#### COMPITO DA SVOLGERE
Rispondi alle seguenti domande sul brano relativo alla firma digitale:
(a) Quale decreto del 1997 istituì il valore legale della firma digitale?
(b) Che cosa viene indicato come uno dei fattori di maggiore scomodità?
(c) Secondo il brano, quale reato è stato di fatto abolito in materia di archiviazione sostitutiva?

#### ESTRATTO

==============================

Nel 1997 venne emanato il decreto del Presidente della Repubblica n. 513/97 che istituiva il valore legale della firma digitale. Altra corsa dell’asino perché l’emanazione della direttiva comunitaria in materia ha costretto l’Italia a una revisione dell’apparato normativo che si tradusse in una confusione bestiale (firma elettronica, qualificata, forte, debole ecc. ecc.) trasfusa nel decreto del Presidente della Repubblica n. 445/2000 (Codice dell’amministrazione digitale).

Anche in questo caso, la voglia di apparire “tecno-cool” spinse legislatori e governo a impantanarsi nel dettagliare questioni tecniche, con il risultato di creare sistemi inefficienti (l’uso della smart-card per la firma digitale è uno dei fattori di maggiore scomodità) e problemi operativi rilevanti (come ben sa chi si è dovuto confrontare con il tema dell’apposizione massiva di firme digitali).

Anche in materia di archiviazione sostitutiva le cose non sono andate diversamente, con il problema irrisolto (in termini puramente giuridici) del ruolo e della funzione del “pubblico ufficiale” come garante dell’effettiva conformità della riproduzione digitalizzata rispetto all’originale e abolendo, di fatto, il reato di falso materiale.

==============================

[Dati raccolti]

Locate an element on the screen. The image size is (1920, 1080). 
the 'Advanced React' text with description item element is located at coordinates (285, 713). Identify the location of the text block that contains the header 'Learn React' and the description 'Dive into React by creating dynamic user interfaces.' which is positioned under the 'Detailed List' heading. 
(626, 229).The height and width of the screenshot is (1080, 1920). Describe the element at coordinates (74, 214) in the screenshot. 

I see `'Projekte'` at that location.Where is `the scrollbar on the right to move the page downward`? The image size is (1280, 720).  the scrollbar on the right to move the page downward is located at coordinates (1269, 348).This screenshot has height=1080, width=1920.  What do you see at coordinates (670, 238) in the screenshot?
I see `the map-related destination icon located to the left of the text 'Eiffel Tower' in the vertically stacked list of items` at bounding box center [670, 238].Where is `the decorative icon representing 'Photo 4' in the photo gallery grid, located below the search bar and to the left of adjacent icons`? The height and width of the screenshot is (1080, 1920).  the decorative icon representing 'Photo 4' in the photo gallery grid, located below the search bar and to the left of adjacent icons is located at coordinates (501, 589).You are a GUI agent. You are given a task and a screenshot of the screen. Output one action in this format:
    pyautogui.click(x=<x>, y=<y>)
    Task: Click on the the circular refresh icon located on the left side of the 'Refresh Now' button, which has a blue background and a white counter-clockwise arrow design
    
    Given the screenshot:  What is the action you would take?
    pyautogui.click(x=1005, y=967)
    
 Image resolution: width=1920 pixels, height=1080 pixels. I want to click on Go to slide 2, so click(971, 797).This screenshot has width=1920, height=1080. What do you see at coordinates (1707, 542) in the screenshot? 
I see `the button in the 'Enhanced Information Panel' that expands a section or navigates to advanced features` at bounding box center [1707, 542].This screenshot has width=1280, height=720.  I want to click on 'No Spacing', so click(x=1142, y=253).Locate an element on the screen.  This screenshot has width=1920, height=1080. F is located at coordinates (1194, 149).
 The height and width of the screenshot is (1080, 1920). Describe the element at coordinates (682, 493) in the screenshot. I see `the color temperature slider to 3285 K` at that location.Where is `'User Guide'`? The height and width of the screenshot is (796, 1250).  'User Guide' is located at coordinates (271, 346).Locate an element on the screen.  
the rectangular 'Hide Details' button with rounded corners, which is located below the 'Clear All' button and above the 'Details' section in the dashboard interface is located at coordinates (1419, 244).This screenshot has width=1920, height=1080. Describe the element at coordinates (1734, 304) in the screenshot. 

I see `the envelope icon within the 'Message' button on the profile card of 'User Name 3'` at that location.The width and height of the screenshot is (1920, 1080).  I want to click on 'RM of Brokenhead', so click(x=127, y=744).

==============================

#### RISPOSTA AL PROBLEMA
(a) Il decreto del Presidente della Repubblica n. 513/97.
(b) L'uso della smart-card per la firma digitale.
(c) Il reato di falso materiale.